START Listed records
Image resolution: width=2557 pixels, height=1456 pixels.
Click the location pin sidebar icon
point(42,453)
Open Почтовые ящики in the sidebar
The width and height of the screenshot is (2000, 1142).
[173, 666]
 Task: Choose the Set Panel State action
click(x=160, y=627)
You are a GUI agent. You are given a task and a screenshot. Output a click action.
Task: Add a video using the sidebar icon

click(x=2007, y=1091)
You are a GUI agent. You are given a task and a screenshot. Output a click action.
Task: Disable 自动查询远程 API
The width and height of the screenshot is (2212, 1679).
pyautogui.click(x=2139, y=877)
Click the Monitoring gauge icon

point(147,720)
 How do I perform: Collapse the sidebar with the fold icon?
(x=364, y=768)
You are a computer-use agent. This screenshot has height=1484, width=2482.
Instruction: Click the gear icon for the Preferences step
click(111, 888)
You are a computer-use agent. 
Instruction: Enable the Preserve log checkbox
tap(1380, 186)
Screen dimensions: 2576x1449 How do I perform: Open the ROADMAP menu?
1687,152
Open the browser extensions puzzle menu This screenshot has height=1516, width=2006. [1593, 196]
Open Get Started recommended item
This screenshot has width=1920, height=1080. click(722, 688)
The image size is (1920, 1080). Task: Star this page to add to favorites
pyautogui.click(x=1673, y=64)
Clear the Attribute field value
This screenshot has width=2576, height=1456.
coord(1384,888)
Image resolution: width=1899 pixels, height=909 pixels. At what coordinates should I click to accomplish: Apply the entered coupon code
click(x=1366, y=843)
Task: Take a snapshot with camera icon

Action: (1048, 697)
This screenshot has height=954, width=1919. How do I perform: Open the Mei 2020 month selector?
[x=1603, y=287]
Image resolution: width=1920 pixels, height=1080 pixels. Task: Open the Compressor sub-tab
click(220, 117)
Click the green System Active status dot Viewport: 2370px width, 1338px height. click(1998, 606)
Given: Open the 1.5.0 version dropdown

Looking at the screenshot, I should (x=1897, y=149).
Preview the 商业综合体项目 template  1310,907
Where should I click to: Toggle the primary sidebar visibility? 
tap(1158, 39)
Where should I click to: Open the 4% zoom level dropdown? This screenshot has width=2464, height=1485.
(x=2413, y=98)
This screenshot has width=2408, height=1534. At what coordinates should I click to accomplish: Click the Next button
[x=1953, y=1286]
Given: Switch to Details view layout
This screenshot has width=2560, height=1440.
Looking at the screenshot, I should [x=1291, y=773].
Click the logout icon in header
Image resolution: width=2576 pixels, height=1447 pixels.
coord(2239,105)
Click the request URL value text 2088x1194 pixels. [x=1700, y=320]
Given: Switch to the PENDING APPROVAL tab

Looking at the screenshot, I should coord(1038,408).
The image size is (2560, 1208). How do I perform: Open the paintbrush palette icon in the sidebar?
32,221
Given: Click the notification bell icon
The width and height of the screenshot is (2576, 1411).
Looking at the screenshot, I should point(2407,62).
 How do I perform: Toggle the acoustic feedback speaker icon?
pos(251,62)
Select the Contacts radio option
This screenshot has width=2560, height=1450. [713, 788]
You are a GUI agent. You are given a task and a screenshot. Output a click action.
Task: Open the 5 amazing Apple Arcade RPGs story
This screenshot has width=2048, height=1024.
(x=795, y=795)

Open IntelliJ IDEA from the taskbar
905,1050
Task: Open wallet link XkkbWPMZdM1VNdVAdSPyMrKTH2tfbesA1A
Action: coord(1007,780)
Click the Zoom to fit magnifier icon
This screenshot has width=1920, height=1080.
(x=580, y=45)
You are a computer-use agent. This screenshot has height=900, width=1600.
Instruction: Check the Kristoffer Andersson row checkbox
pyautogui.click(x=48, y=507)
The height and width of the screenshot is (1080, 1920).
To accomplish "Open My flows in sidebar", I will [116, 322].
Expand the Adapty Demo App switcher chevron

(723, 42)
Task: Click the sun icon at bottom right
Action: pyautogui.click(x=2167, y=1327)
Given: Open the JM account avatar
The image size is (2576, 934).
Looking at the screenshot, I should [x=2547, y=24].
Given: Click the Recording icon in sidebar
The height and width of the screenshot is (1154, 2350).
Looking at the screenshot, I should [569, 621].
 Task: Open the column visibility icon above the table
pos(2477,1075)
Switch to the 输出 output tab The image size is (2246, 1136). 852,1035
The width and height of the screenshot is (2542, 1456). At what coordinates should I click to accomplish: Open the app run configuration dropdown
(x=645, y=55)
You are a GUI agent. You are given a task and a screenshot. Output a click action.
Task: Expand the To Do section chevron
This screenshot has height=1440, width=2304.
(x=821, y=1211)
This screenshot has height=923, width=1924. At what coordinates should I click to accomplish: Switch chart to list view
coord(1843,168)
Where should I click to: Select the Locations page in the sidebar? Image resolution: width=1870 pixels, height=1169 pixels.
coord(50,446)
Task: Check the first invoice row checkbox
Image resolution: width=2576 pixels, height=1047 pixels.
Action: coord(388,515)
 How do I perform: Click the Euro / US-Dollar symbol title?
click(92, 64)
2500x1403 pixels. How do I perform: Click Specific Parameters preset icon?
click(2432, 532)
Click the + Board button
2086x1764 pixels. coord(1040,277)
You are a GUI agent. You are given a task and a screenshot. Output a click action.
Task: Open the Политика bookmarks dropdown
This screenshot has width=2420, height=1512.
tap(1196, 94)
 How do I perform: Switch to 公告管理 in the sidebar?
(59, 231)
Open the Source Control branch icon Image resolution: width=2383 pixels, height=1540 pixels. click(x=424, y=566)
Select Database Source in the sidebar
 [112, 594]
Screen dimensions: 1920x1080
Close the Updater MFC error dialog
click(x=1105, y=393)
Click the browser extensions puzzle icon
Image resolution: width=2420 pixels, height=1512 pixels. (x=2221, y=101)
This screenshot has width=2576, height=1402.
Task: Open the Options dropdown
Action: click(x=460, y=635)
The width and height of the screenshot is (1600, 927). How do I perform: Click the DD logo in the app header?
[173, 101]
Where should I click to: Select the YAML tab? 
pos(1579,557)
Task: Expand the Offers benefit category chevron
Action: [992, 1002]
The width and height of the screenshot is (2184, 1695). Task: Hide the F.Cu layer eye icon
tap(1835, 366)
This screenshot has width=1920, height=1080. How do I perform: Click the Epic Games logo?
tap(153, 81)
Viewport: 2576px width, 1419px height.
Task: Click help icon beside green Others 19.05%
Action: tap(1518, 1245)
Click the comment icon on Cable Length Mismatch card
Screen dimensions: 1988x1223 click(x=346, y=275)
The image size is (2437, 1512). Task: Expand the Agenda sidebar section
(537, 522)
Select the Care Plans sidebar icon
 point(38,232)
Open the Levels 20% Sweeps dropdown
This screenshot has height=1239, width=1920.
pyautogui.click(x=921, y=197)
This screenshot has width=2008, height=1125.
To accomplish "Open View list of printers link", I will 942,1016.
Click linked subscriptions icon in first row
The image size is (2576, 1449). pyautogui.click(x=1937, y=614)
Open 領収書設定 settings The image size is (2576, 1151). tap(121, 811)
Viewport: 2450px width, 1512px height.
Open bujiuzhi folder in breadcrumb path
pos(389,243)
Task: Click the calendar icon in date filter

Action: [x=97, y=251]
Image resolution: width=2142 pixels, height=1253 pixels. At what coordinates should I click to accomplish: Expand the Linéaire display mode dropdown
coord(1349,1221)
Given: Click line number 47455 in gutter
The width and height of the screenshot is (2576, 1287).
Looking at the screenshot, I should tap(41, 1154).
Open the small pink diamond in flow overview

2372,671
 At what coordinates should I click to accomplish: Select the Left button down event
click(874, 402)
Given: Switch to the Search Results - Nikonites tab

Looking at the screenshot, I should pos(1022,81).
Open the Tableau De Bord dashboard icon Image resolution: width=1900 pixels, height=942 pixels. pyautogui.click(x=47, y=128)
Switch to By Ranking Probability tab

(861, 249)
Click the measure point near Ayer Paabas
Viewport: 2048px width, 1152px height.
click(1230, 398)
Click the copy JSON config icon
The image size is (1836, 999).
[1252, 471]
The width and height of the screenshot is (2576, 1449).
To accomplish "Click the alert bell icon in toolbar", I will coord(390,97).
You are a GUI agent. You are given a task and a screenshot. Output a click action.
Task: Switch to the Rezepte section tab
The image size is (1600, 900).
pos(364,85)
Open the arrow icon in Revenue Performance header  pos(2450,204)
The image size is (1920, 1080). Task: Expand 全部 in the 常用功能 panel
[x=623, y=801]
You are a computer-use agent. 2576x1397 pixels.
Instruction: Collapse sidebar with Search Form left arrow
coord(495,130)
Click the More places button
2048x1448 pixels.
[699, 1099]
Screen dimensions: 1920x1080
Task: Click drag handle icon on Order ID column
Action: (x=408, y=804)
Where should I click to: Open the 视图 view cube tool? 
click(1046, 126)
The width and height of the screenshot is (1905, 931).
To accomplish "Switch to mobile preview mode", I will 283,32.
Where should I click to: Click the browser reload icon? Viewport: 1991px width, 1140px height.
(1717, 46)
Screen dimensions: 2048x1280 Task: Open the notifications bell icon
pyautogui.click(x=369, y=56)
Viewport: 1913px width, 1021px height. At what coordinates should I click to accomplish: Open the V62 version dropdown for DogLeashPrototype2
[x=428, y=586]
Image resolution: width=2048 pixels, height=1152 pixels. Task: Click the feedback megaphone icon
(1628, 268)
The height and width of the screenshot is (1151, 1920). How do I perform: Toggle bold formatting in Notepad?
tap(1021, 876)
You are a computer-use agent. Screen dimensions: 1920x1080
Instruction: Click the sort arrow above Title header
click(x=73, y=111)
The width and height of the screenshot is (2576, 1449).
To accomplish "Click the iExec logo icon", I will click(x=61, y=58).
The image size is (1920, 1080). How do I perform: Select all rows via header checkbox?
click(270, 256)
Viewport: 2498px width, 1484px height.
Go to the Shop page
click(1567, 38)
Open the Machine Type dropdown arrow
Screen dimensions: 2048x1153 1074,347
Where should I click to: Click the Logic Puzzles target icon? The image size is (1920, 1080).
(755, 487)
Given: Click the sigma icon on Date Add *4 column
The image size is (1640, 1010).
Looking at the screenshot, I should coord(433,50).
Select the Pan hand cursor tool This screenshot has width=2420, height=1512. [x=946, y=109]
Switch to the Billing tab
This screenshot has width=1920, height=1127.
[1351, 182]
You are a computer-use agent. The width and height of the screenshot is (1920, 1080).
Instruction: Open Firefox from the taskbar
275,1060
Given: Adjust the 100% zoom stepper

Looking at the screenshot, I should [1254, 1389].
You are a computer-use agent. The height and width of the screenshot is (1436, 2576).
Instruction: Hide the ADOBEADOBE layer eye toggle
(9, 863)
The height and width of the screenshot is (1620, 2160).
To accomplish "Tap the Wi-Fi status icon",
END Listed records
What this task involves — Lines holding the string "status" must be copied out of the entries above.

Task result —
Click the green System Active status dot Viewport: 2370px width, 1338px height. click(1998, 606)
To accomplish "Tap the Wi-Fi status icon",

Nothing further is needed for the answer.